What you will do:
Omit the pictures. Transcribe exactly the lines below, from the one with "The image size is (1173, 417)." up to and including the last.

.....

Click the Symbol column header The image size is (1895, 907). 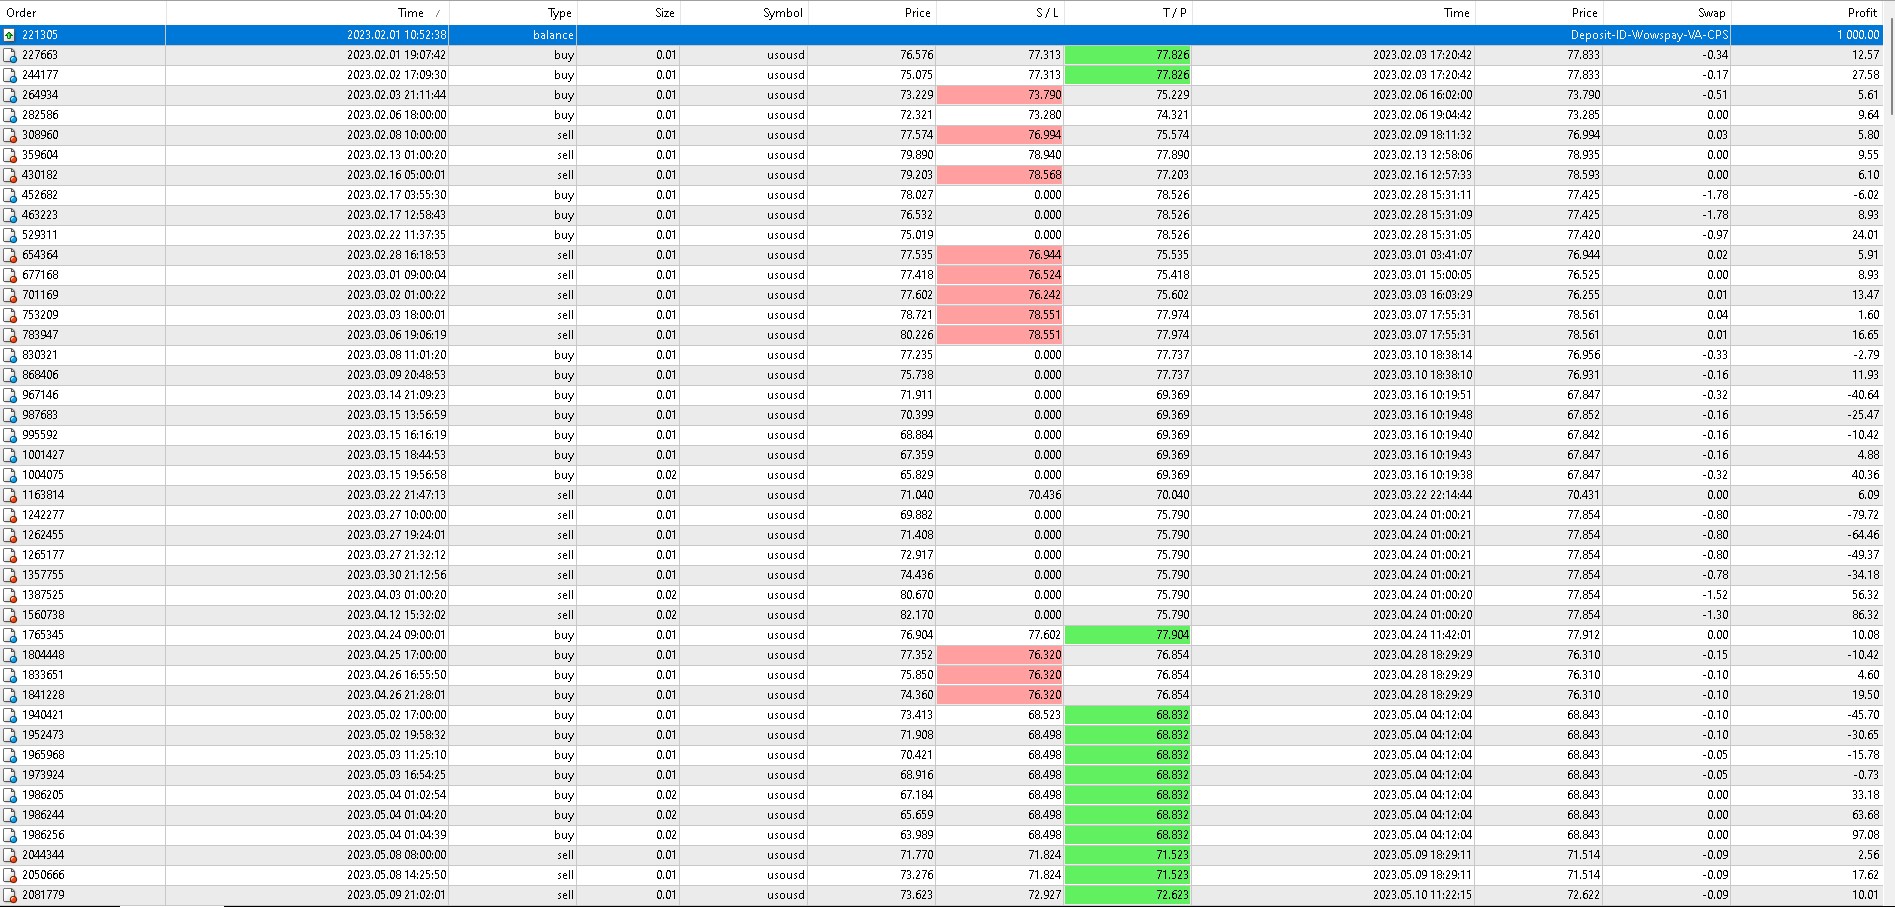point(782,13)
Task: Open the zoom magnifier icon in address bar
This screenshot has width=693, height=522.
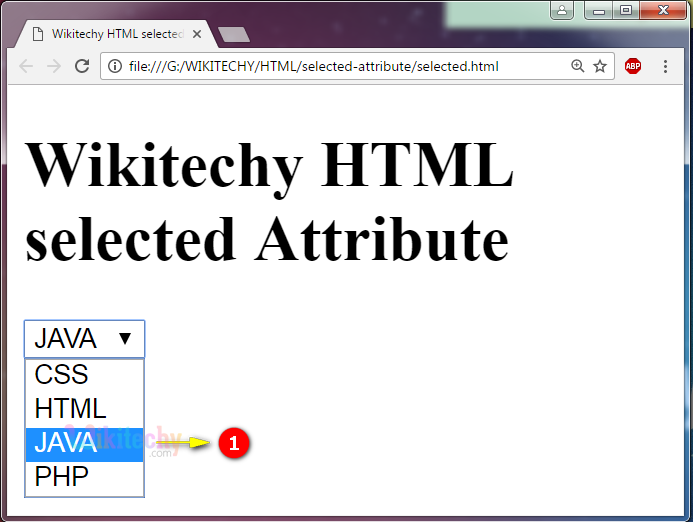Action: pyautogui.click(x=577, y=67)
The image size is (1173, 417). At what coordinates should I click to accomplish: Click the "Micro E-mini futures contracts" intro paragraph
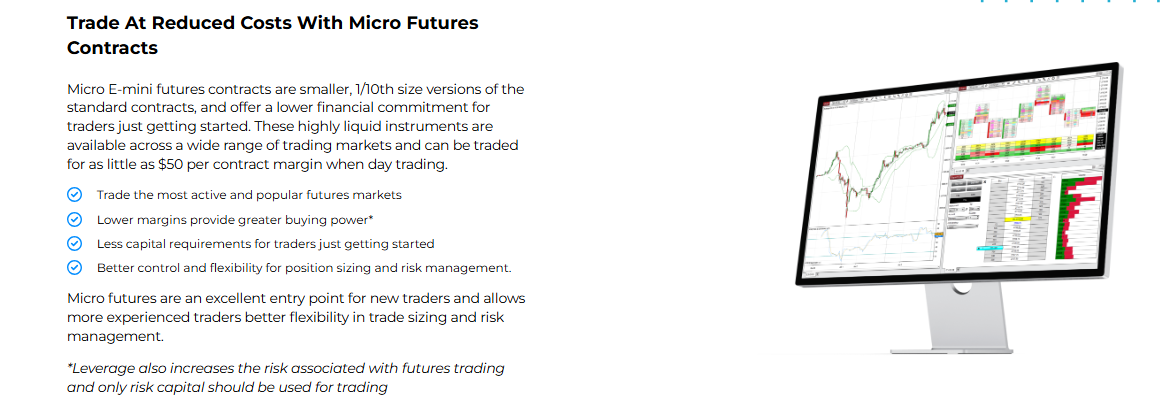tap(295, 127)
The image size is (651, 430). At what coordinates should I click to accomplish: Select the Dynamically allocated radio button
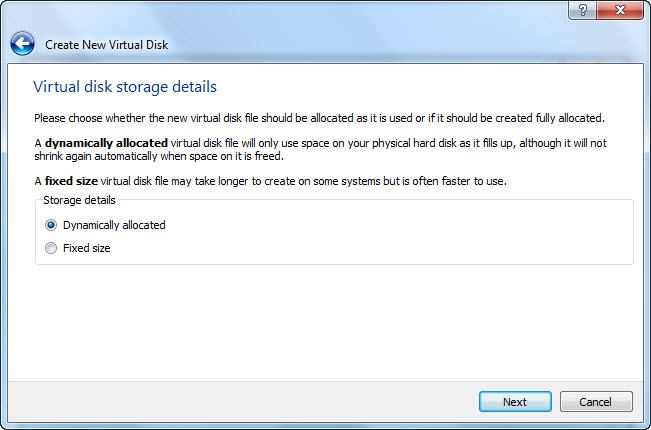point(51,225)
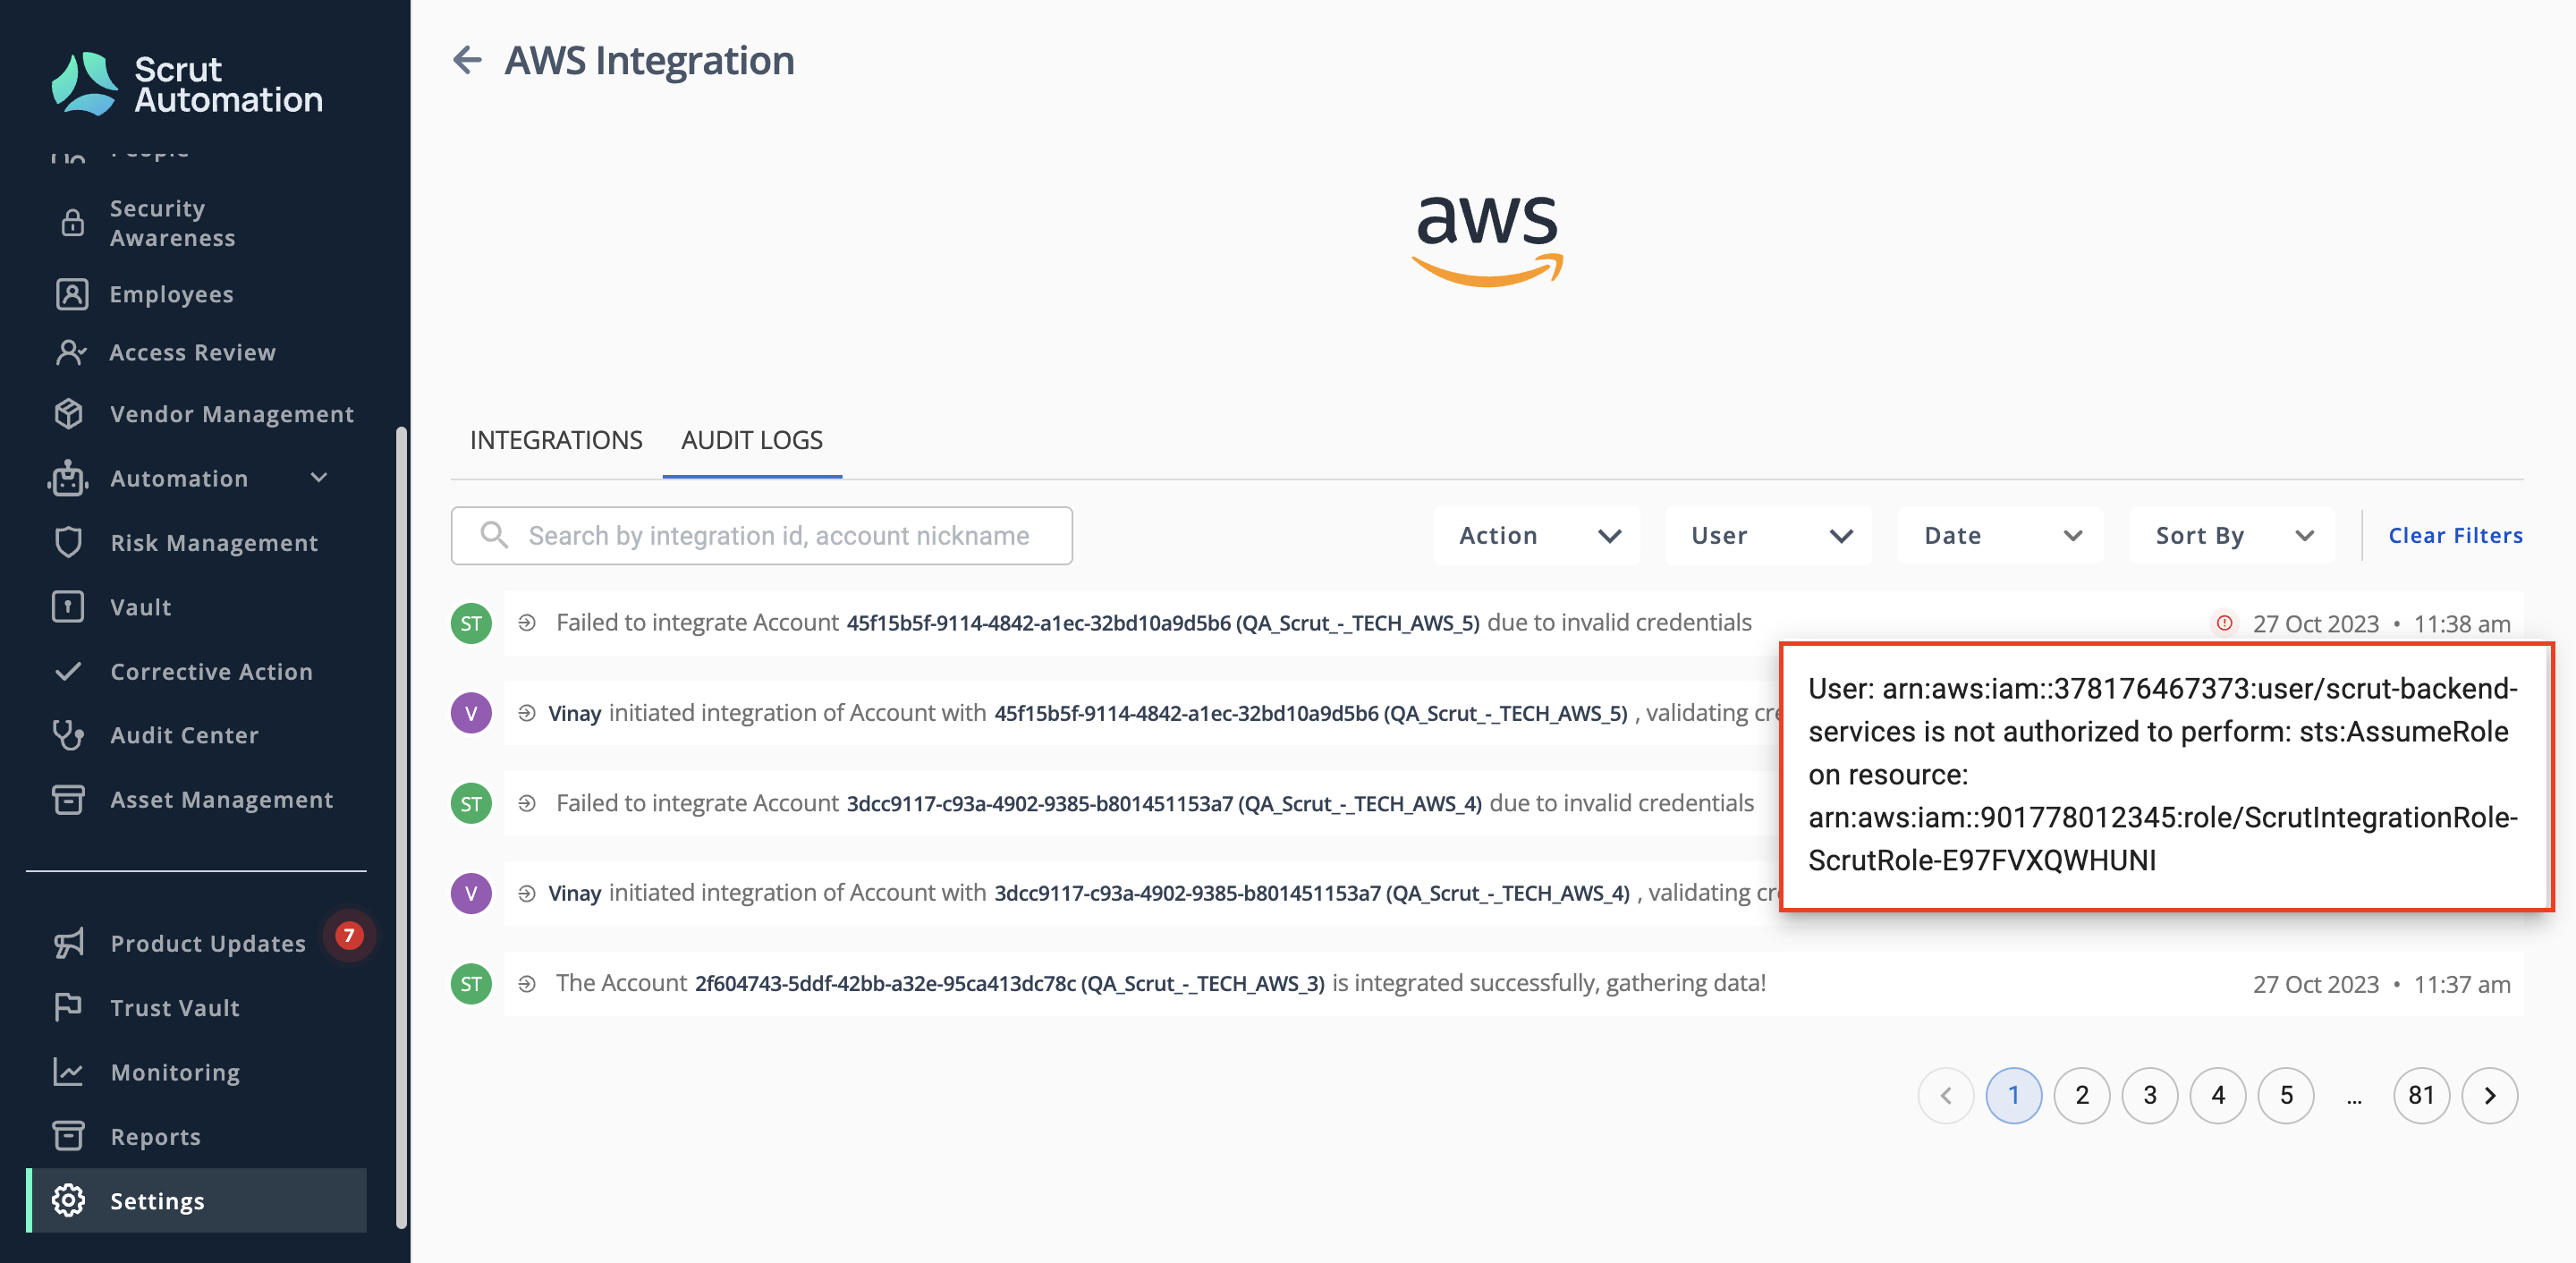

.....

Solution for this exercise:
The image size is (1173, 417). At what coordinates should I click to accomplish: Click the "Micro E-mini futures contracts" intro paragraph
tap(295, 127)
The image size is (651, 430). At what coordinates should I click to accomplish: Select the Dynamically allocated radio button
point(51,225)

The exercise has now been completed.